Acting on their complaints where possible and resolving them is a major booster. However, that is not always possible, and that is where communication comes into play. Let your staff know that you listened and tried to solve the problem but couldn’t succeed. Sharing this with your team lets them know that 1) You listened, 2) You tried to solve their problem, and 3) You are still willing to help them come up with a solution
3. Give Your Employees Appreciation
Just like you feel good after receiving appreciation from your superiors or colleagues, younger, more inexperienced employees need the boost of appreciation for jobs done well.
Work can be exhausting and draining. However, a simple email of appreciation or a “Thank you” can lift moods and increase motivation.
In less formal setups, giving employees pats on the back, verbal praise in meetings, and team treats in the form of official lunches or dinners can help Give your employees the appreciation they deserve. Make sure that the praise is earned and worth the time and effort. Don’t praise just for the sake of praising them. An overall honest approach to all things is key!
Though it takes little time to appreciate good work, it can bring a new level of motivation and engagement to employees’ work.
4. Maintain Friendly, Respectful Employees
This is tricky, as there are very thin demarcations between friendliness and personal relationships. Acknowledging and being friendly with employees means that you are making yourself available to them. However, there is a difference between being approachable and becoming friends.

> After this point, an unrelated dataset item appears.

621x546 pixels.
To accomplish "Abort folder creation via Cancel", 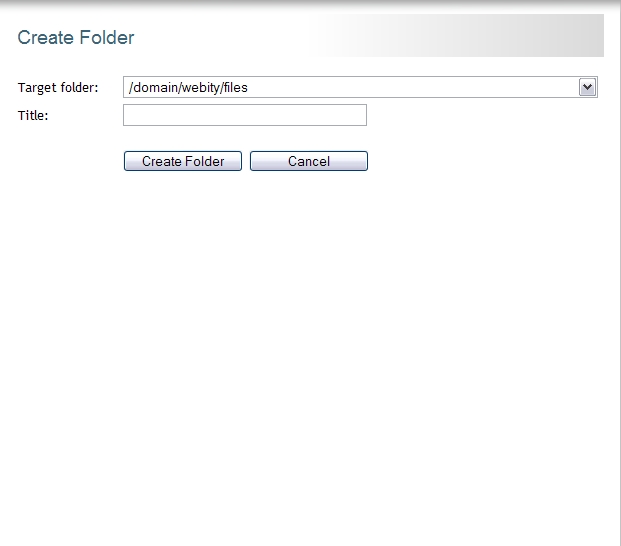I will pyautogui.click(x=309, y=161).
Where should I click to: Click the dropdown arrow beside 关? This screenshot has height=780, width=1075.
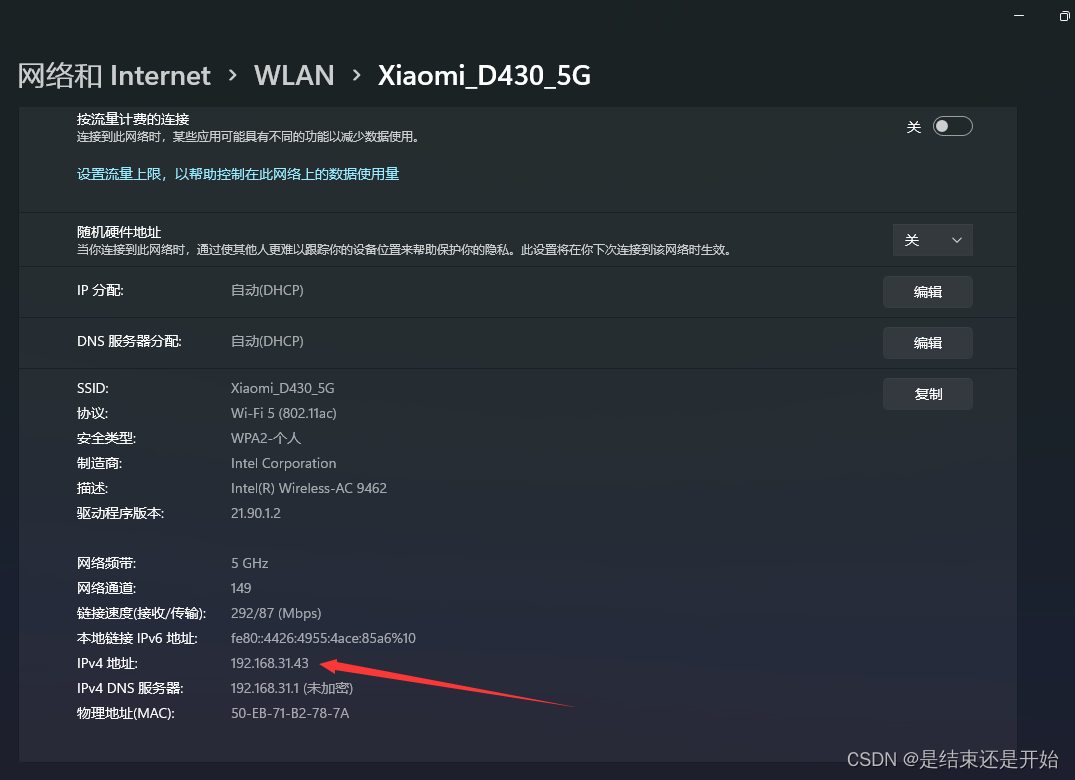pos(956,240)

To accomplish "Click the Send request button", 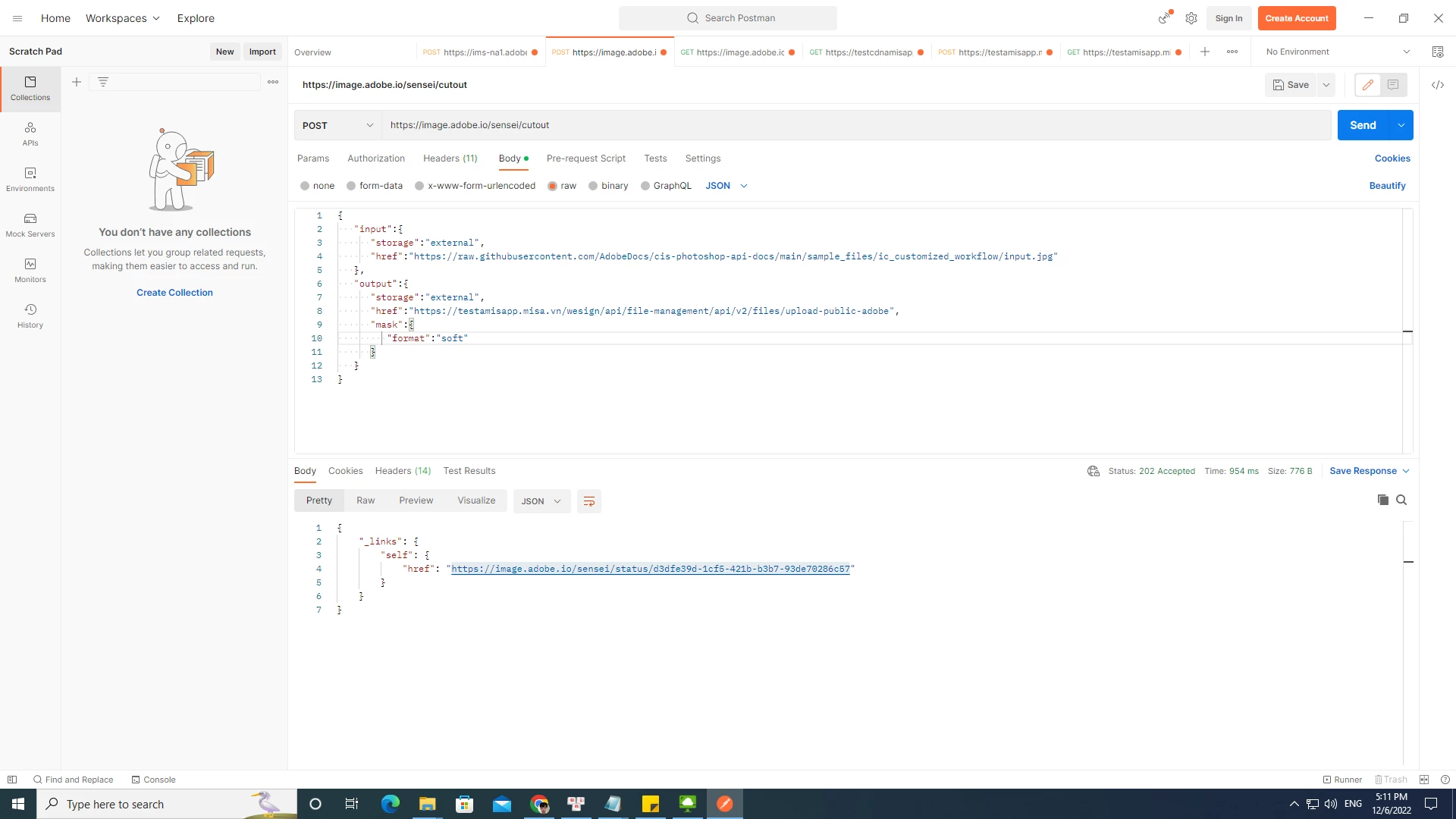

This approachability also means that you show your respect for employees and their opinions about work. Do not degrade them for their opinions and particularly about lack of knowledge. Being respectful is separate from disagreeing. Disagreeing without ridiculing, degrading, and correcting without scolding are important skills to develop. Appreciate useful inputs, and explain where and why it is not practical.
5. Give Employees Freedom
Give employees as much freedom to work as possible. Nobody appreciates micromanagers, and employees resent micromanagement more than anything. Moreover, having the independence to perform workplace tasks increases job satisfaction and improves employee relationships.
6. Know your Employees
Most of us know about senior employees or resources in major positions but try to talk to all new and junior resources. Therefore, it is important to have one-to-one interactions with them. This would give you an idea about the new resources and will give them a sense of support to know that they can talk to the manager as and if needed.
Ask them questions about the work assigned to them. Knowing if they are happy with the tasks, assessing their understanding, and if they are getting support from their senior team members will tell you a lot about what is happening in your team. You will also learn which resource is keen on learning new processes. You can also get useful insights about the current way of work and improve it.
7. Be Willing to Learn
We all know that at work, we follow the adage that the boss is always right. However, this is not a healthy approach. Instead, keep an open mind and be willing to try new approaches to work, where possible in your line of work.
This should help create an enabling environment, with employees comfortable giving useful insights on how to do better, cut costs, or save time. Taking in their views and trying them out makes employees feel empowered and willing to think out ways to work better. This eventually helps the organisation and makes you look good as a manager.
At the end of the day, the manager-employee relationship is about trust and mutual respect. Genuine involvement from both parties is key to making it work well for all. There are nuances involved.